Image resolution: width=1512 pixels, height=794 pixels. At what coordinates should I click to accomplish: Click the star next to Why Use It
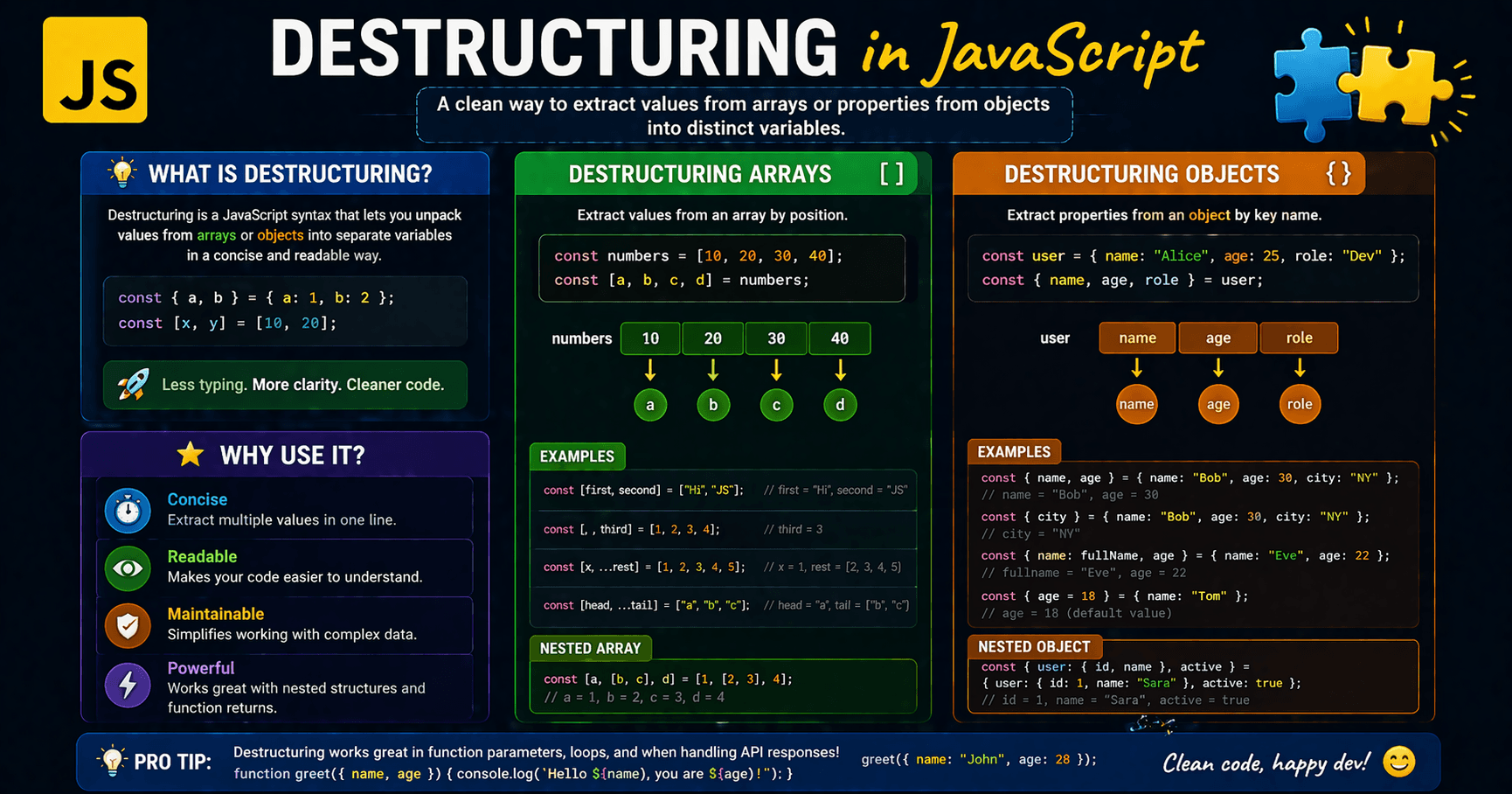point(190,455)
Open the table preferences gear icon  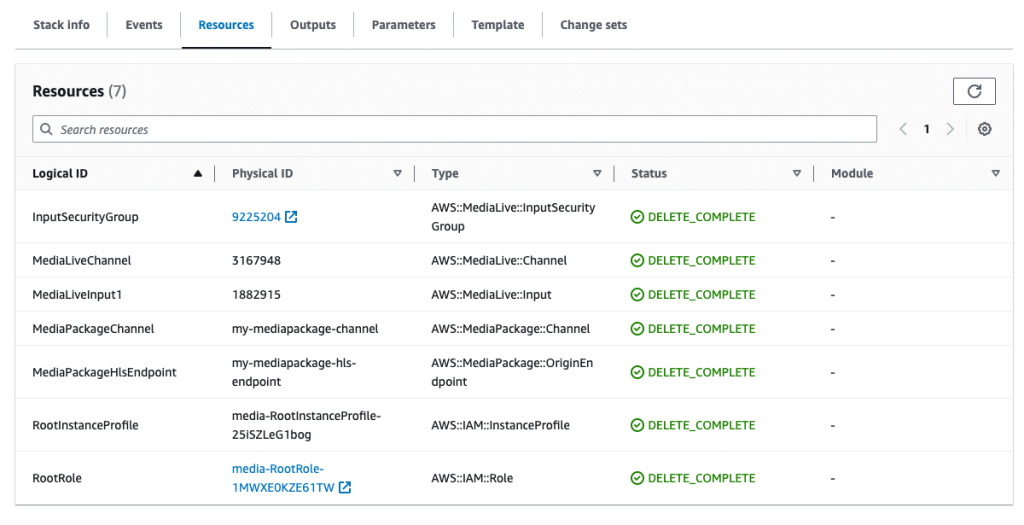pyautogui.click(x=985, y=129)
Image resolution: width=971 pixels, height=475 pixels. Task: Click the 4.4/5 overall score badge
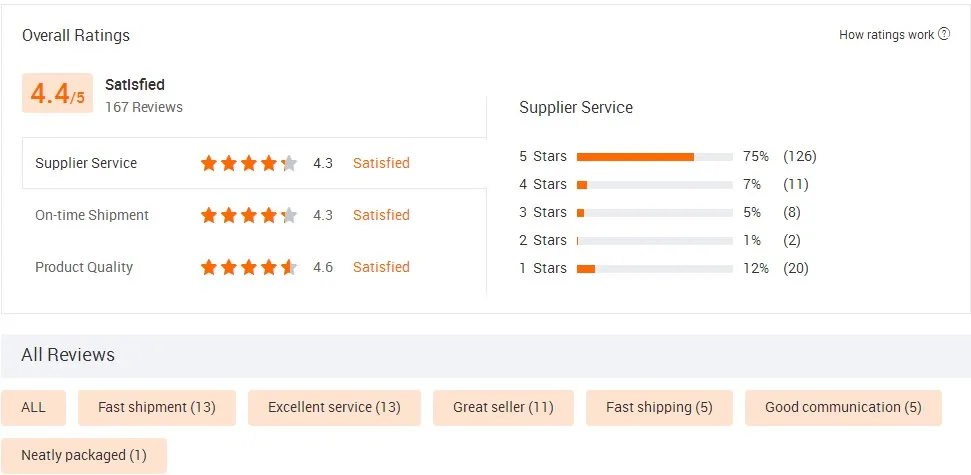point(57,93)
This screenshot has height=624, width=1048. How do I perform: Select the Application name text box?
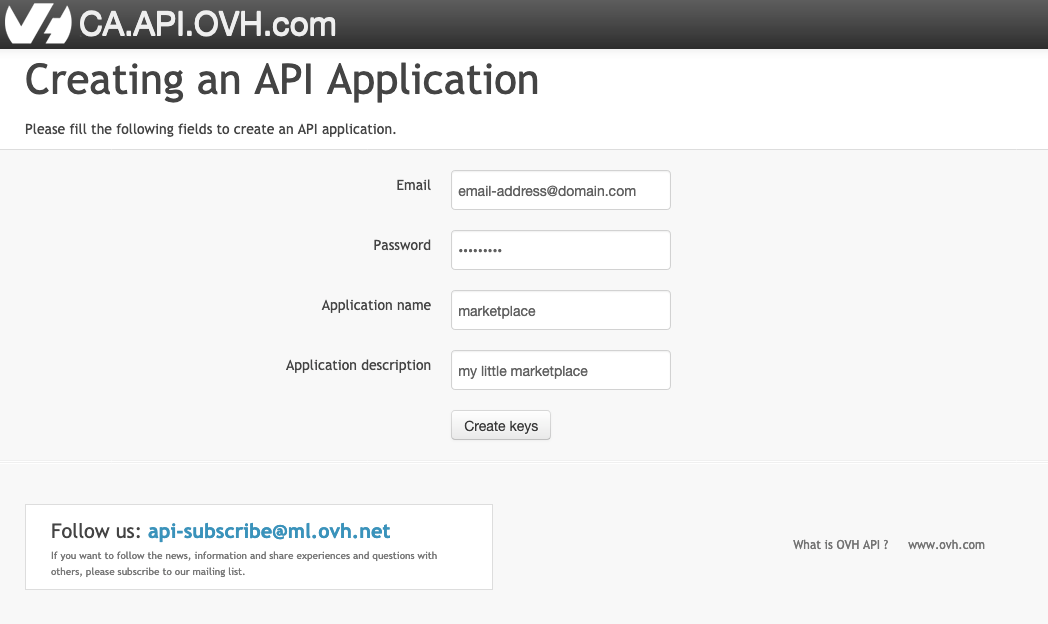(560, 310)
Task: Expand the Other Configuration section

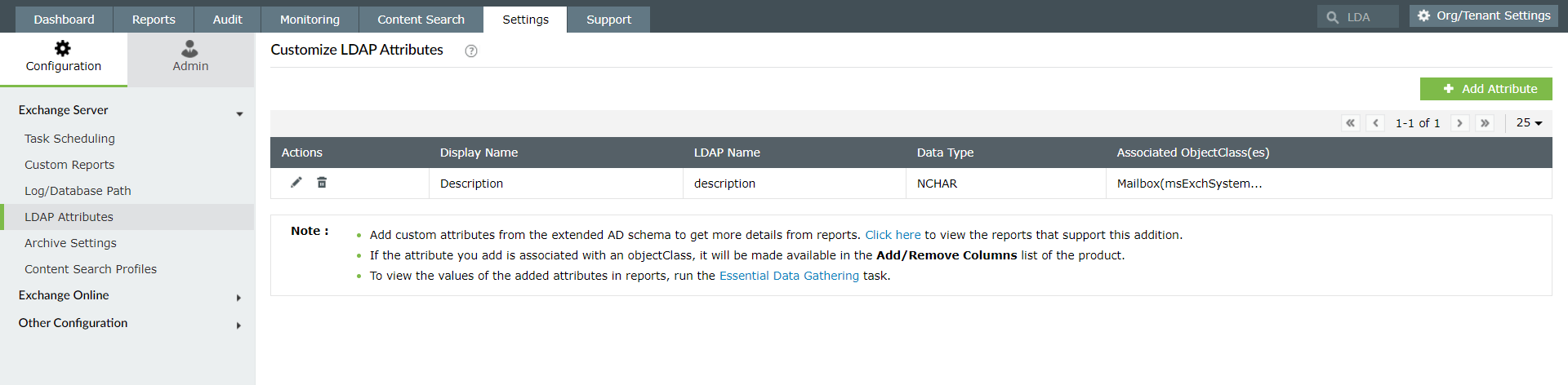Action: pos(238,325)
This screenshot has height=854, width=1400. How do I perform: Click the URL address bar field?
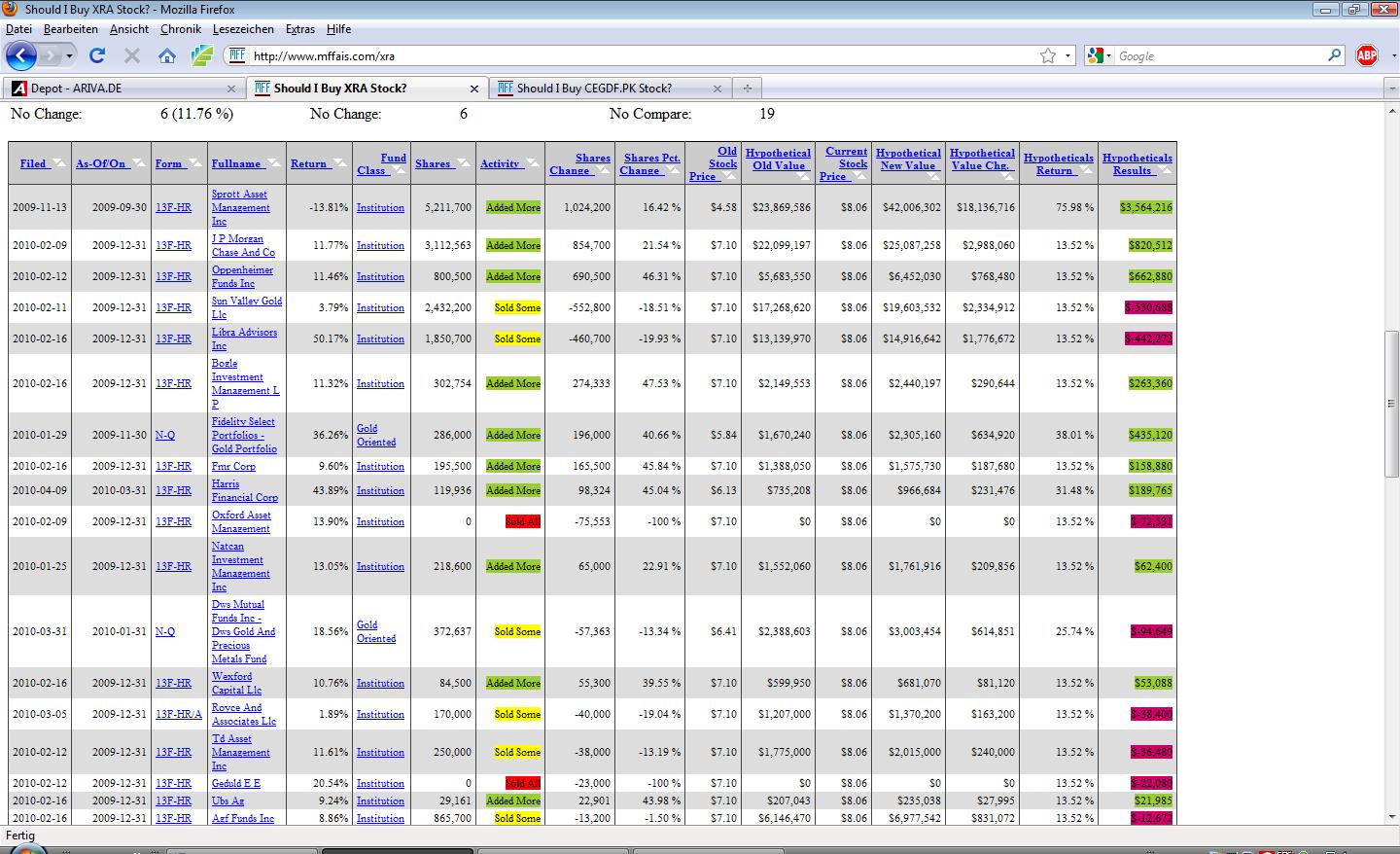[x=632, y=55]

....

# Your objective:
Can you reproduce the stretch of the listing from the line containing "This screenshot has height=854, width=1400." through the end of the listing, requests included, with every coordinate in the answers shifted up by 130 and the pictures left out?

# Answer to the problem:
This screenshot has height=854, width=1400. How do I perform: Click the URL address bar field?
[x=762, y=185]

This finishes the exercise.